Second, though, there is a fair argument that at the apex of the recent housing bubble, we got the mix wrong. Congress, in their infinite (cough… cough….) wisdom, encouraged home ownership for all. It sounds like a noble idea, but one without too much economic sense. Simply put, even though the United States is LARGELY a nation of homeowners, we are not ALL homeowners. There are a lot of important economic reasons for this, w-a-a-a-a-y behond the scope of this blog. That having been said, over a reasonably long period of time, (say, a few years), the supply side of the equation can more-or-less match demand, and an equilibrium of sorts can emerge.

The problem arises when non-economic forces enter into the equation (such as artificial government stimuli) and home ownership is foisted off on market participants who really should be renters.
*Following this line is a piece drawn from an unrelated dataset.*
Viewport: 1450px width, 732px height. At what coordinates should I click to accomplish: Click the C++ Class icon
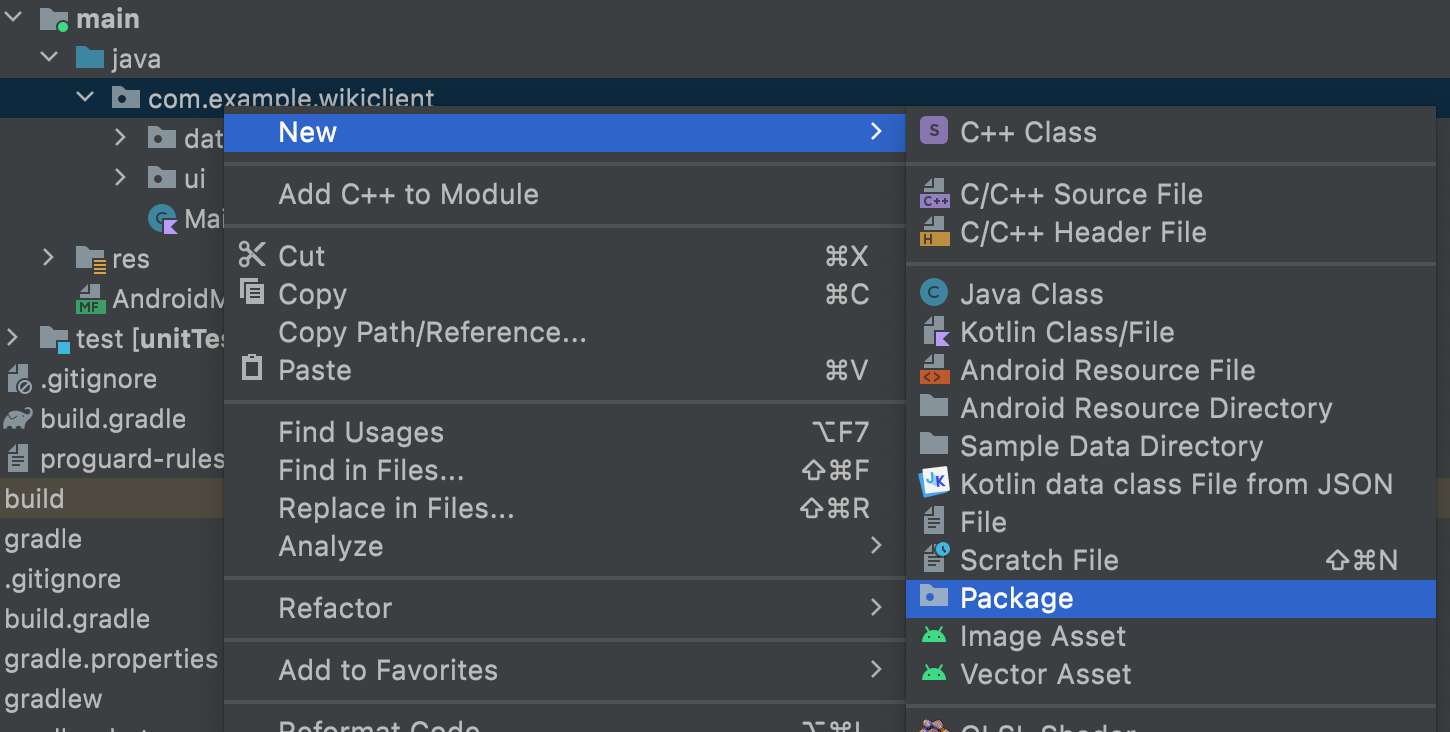click(x=933, y=132)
There are plenty of ways to do this — mostly through artificially high levels of liquidity.

It’s hard to say exactly WHEN the recent housing bubble crested, but a quick glance at the Census Bureau’s American Housing Survey as of the end of 2007 is probably pretty close. (Anything closer than that would be pure conjecture anyway). We had 124.4 million housing units in the U.S., both rental and owner-occupied, of which 110.7 million were occupied. The different — a vacancy rate of about 11% — is pretty normal. This number includes new construction and actual vacancies, and there is a fairl amount of economic literature showing that a very low vacancy rate is not efficient in a healthy market, particularly among rental units.
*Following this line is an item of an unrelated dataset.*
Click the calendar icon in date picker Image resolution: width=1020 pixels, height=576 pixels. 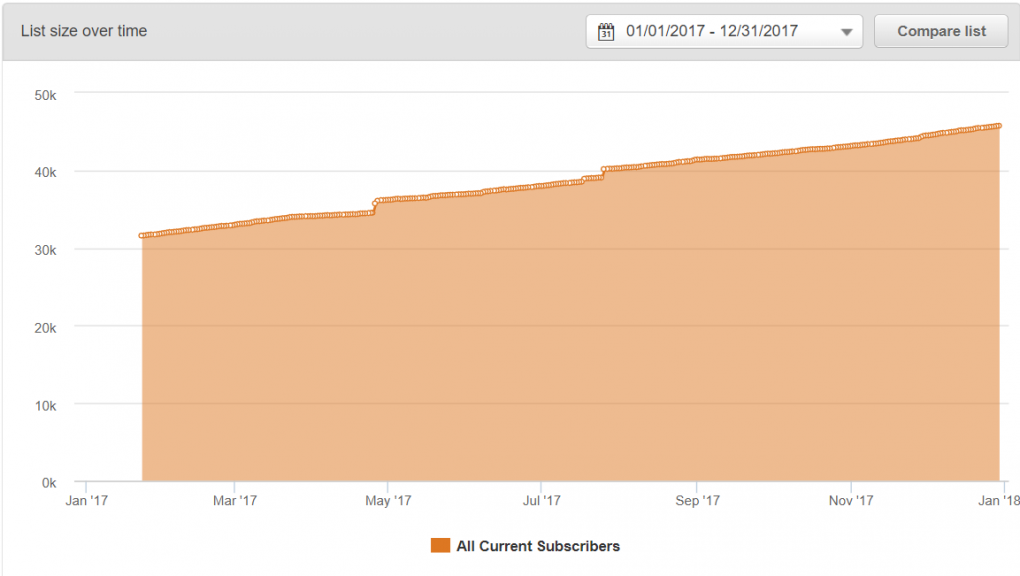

Here’s where life gets interesting. Of the total number of occupied units, 75.6 million were owner-occupied, or about 68%. Many economists now agree that this proportion was too high — that the ownership rate in America was artificially propped-up by Congressional direction toward “easy” mortgage money. Since it was those “easy” borrowers who got in trouble first, one of the important questions being asked now is, “What is the best level of owner-occupancy for the market?” In a free market economy, “best” is what emerges at equilibrium without any external artificial interference.
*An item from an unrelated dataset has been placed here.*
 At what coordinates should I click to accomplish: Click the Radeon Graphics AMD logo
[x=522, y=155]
We don’t really know where the market will level out, but discussions suggest the owner occupancy level should be closer to 60% than 68%. If this is the case, then in a static no-growth model, we would have about 66.4 million occupied dwellings. That’s a shift of about 9.2 million homes. Naturaly, many of these will be absorbed in the rental side of the equation, and that’s what we’ve seen lately — it’s why the fundamentals on new apartments has looked rugged for a while. That ruggedness won’t last long — much if not most new construction built for owner-occupancy is not suitable for rental, at least in the long-term. Luxury homes, luxury condos, and vacation “second” homes are either the wrong housing product or in the wrong place for such an easy shift to be accomodated. As such, we should see the apartment fundamentals get back to normal before the owner-occupied side of the market does.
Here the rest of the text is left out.